Variable-level documentation includes data dictionaries, which are tabular collections of names, definitions, and attributes about the variables in a dataset. Data dictionaries are ideally created in the planning phase of the project before data are collected.

Data Dictionary

Each row is a different variable, and each column is a different attribute of that variable. With a data dictionary, a user should be able to properly interpret each variable in the data.

Our data-dictionary.xlsx in the _complete-dataset folder contains three tabs (lab-resultssample-locations, and qc-codes) that describe the attributes of each variable.

External Data

External data refers to any data not directly collected by WSDA or trained partners (e.g., WSU or conservation districts) that follow our SOPs. These can include other studies pre-dating WaSHI, special soil health surveys, and publicly available datasets.

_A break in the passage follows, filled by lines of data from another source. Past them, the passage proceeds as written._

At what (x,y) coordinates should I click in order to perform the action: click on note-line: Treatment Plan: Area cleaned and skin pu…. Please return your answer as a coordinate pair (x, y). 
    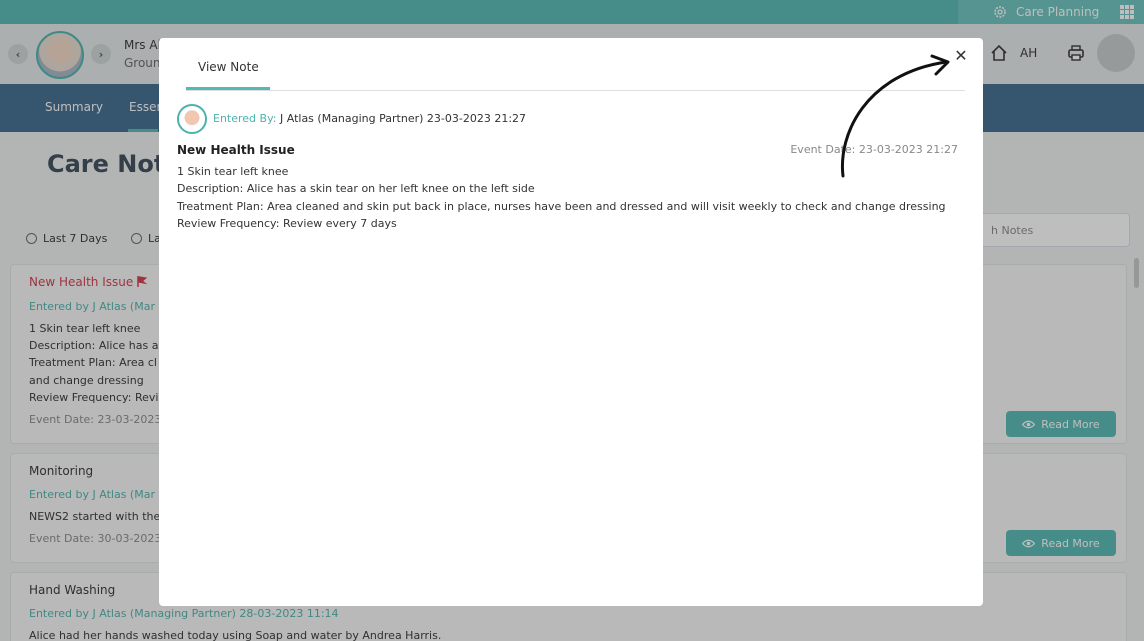
    Looking at the image, I should click on (562, 206).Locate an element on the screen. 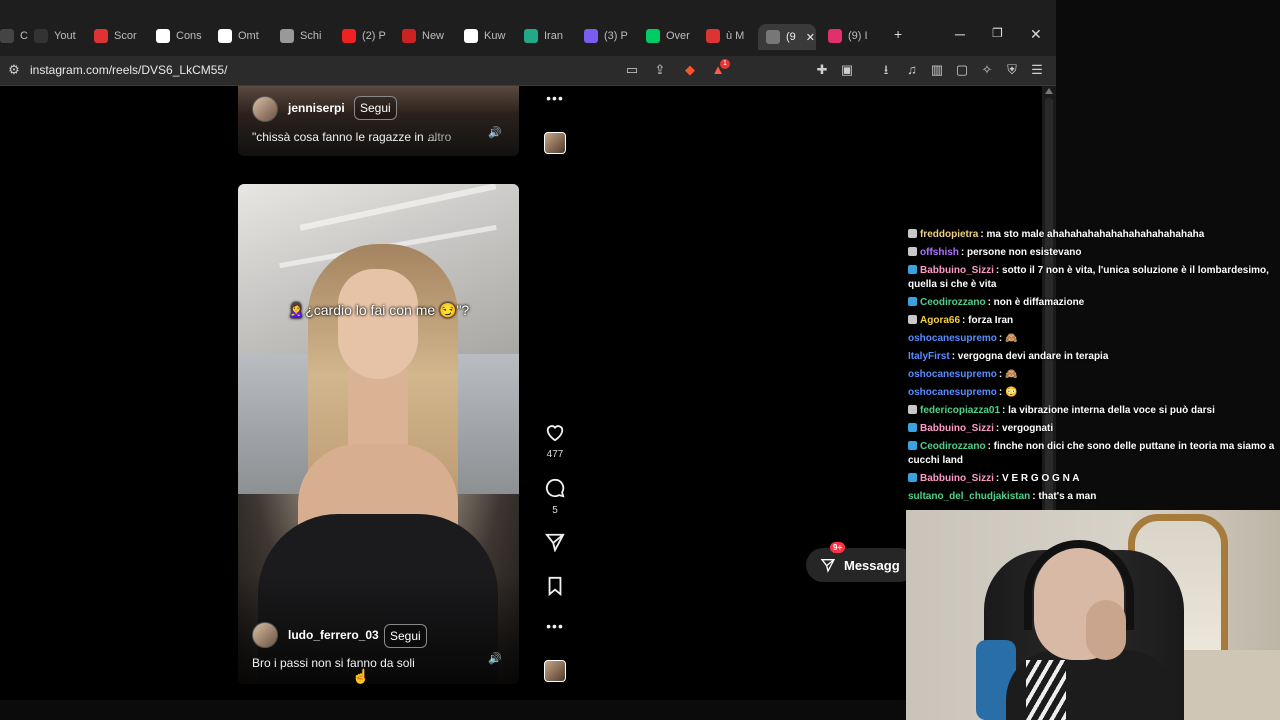 The height and width of the screenshot is (720, 1280). url-field: instagram.com/reels/DVS6_LkCM55/ is located at coordinates (128, 70).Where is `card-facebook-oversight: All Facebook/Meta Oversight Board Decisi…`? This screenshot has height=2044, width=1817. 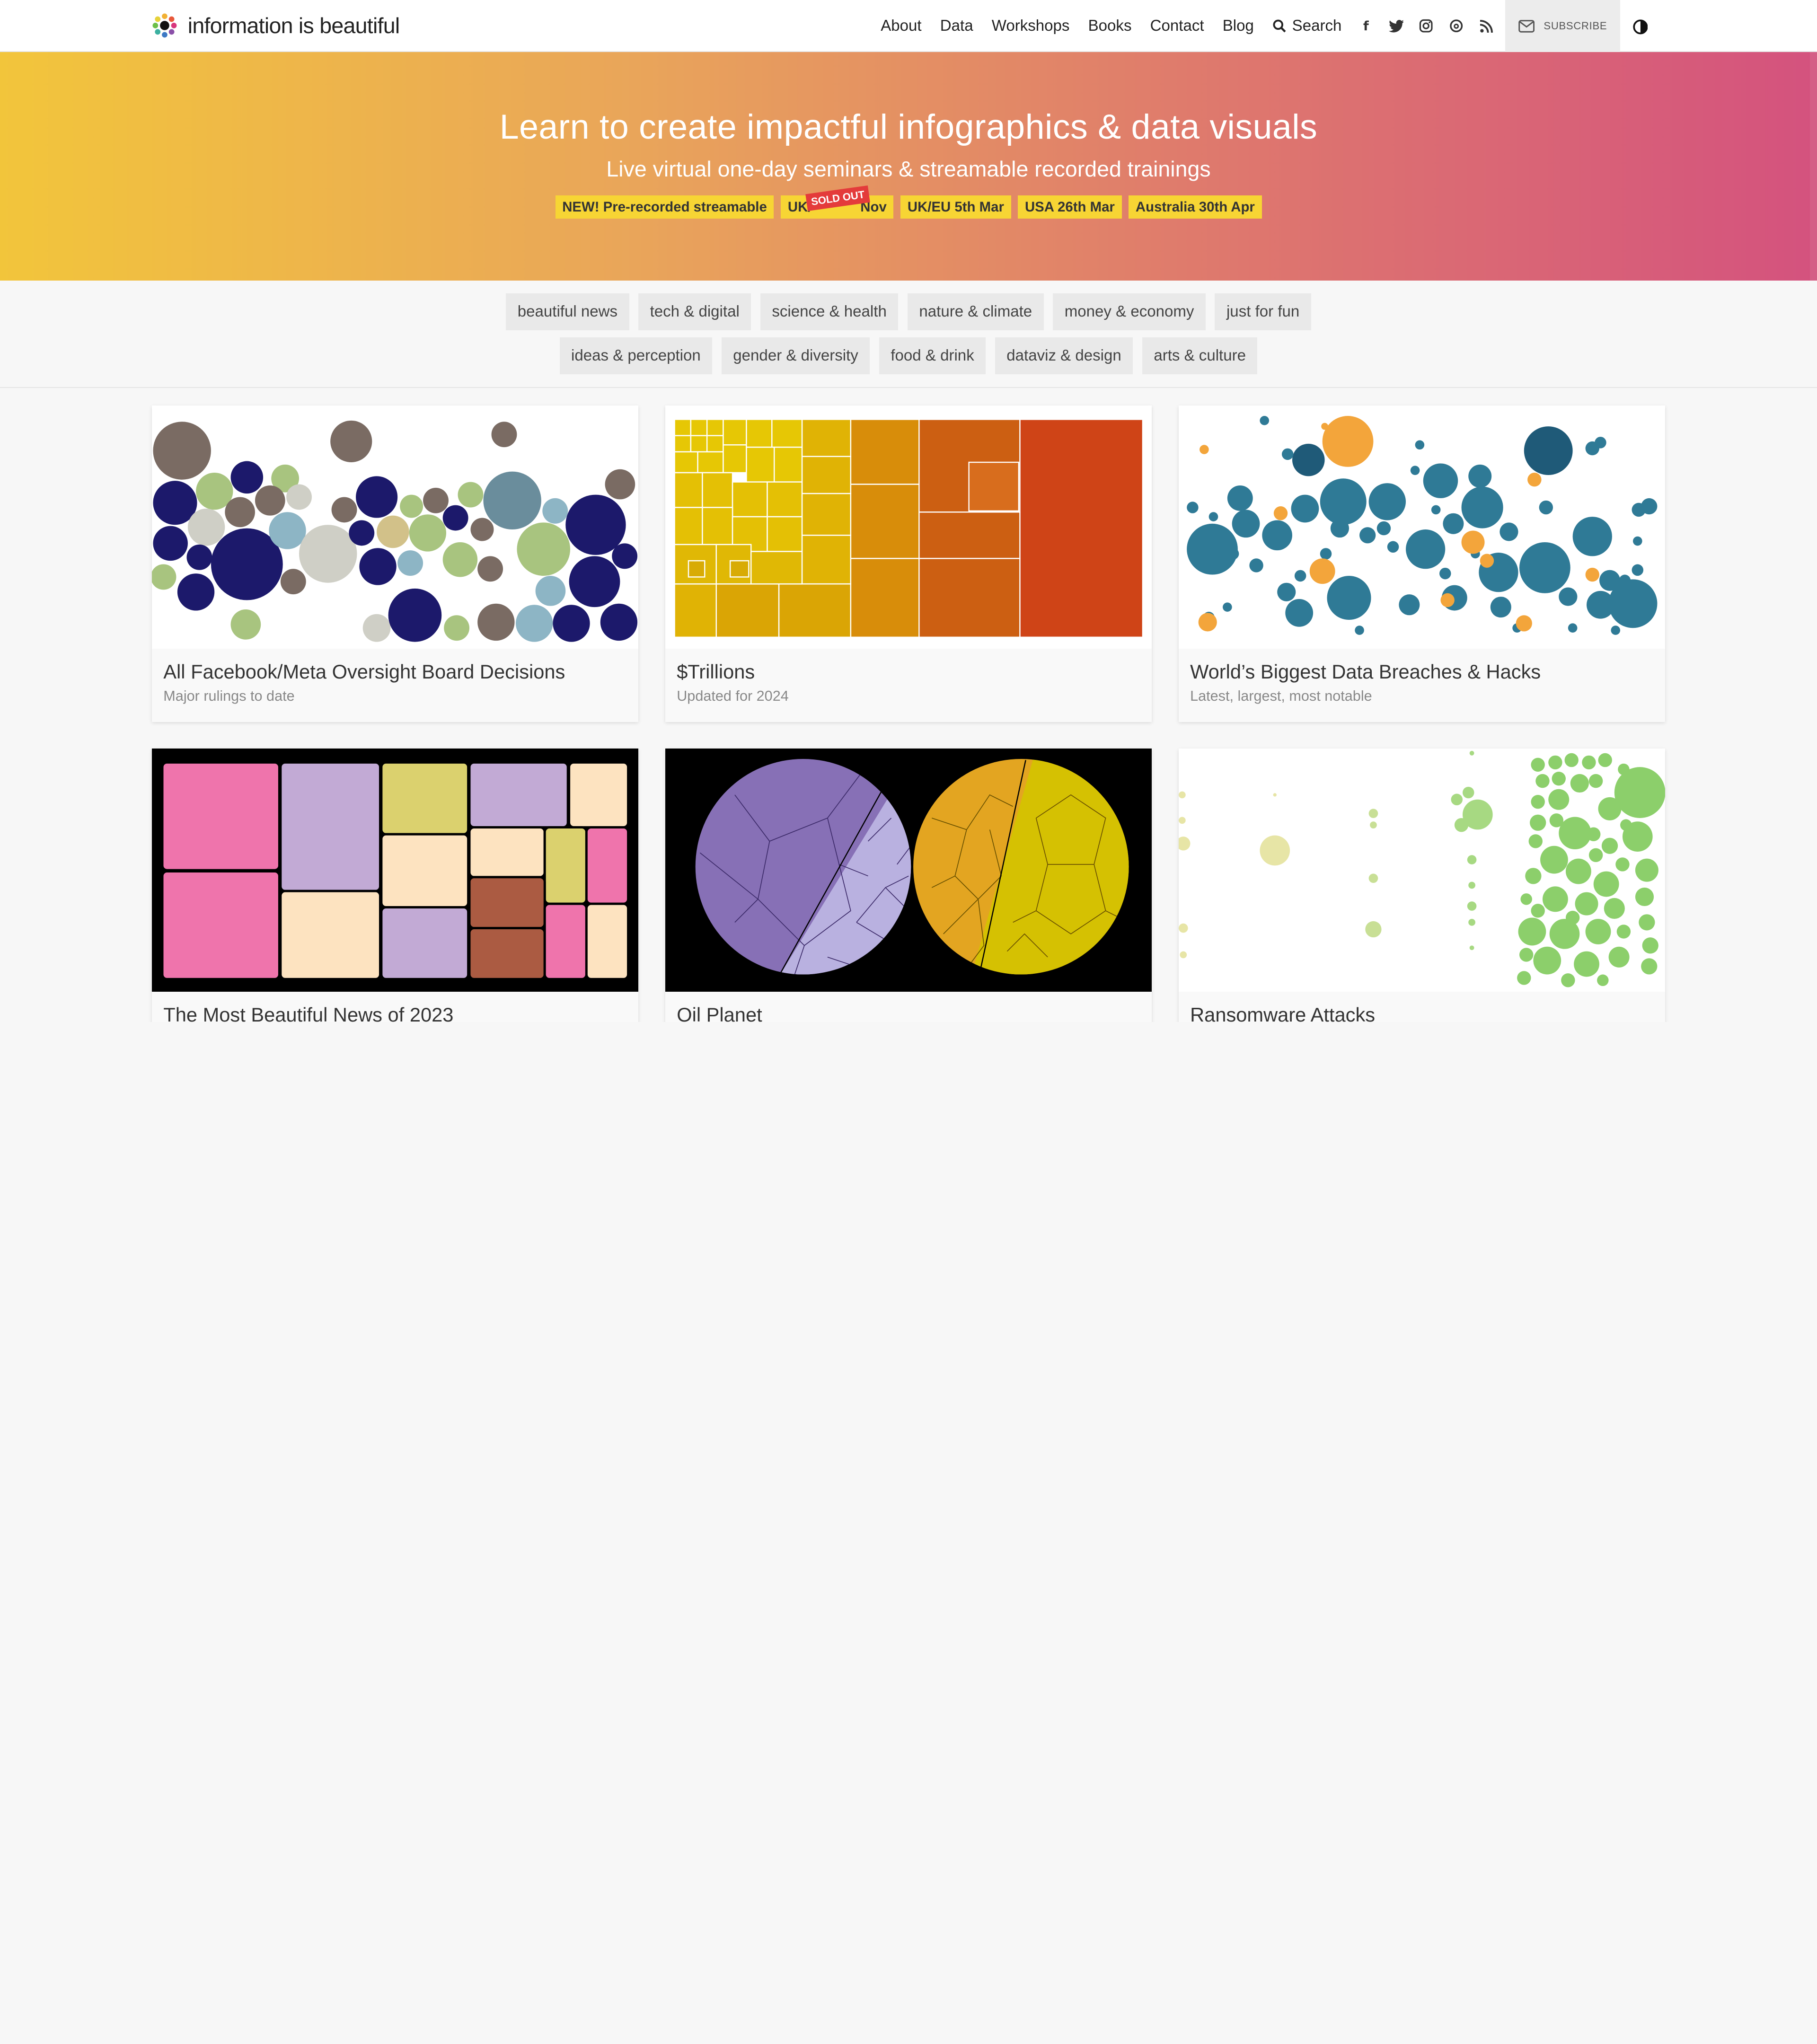 card-facebook-oversight: All Facebook/Meta Oversight Board Decisi… is located at coordinates (395, 564). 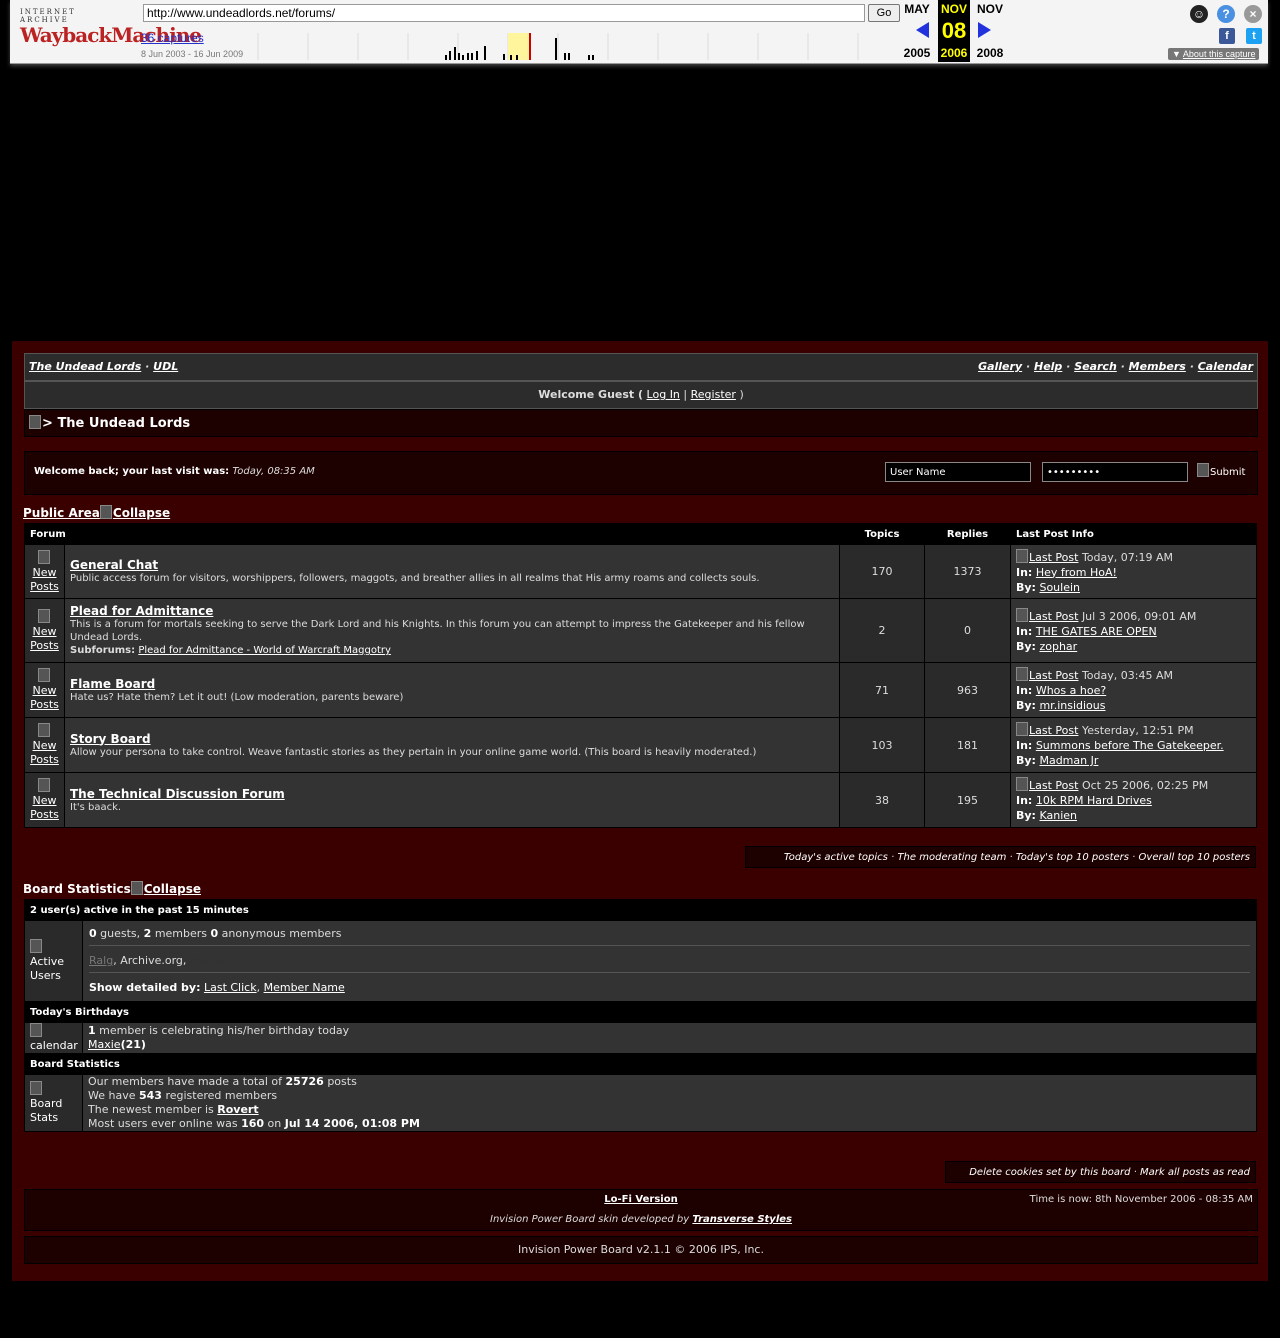 What do you see at coordinates (1050, 1172) in the screenshot?
I see `delete-cookies-link: Delete cookies set by this board` at bounding box center [1050, 1172].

On a case-by-case basis, the Senior Soil Scientist and Data Scientist consider the following questions when deciding whether to integrate an external dataset:

  • How does the study design fit into SOS goals?
  • What field procedures were used and how were they documented?
  • Who analyzed the soil samples? With which methods and QA/QC procedures?
  • Are the following required metadata and management data available along with the lab results?
    • Farm, producer, and field info
    • Sampling date
    • Sampling depth
    • Latitude and longitude
    • Production system (current crop, crop rotation, etc.)
    • Information concerning tillage, livestock grazing, irrigation, soil fertility and amendments, land use history, and/or conservation practices
  • Is there a data dictionary or codebook describing the measurements, units, missing values, etc.?

Generally, external data should 1) be well documented, 2) be collected and analyzed by well-trained scientists and labs; and 3) have adequate accompanying metadata and management data to facilitate interpretation of the results.

Some publicly available datasets to consider are in Y:/NRAS/soil-health-initiative/state-of-the-soils/external-data.

Intake form

External data may be provided in the External Data Intake spreadsheet, alongside related documents such as SOPs, management surveys, raw data files, etc.


  1. Enough farm, producer and field info to distinguish unique farmers and fields for assigning unique IDs. They don’t need to include personally identifiable information.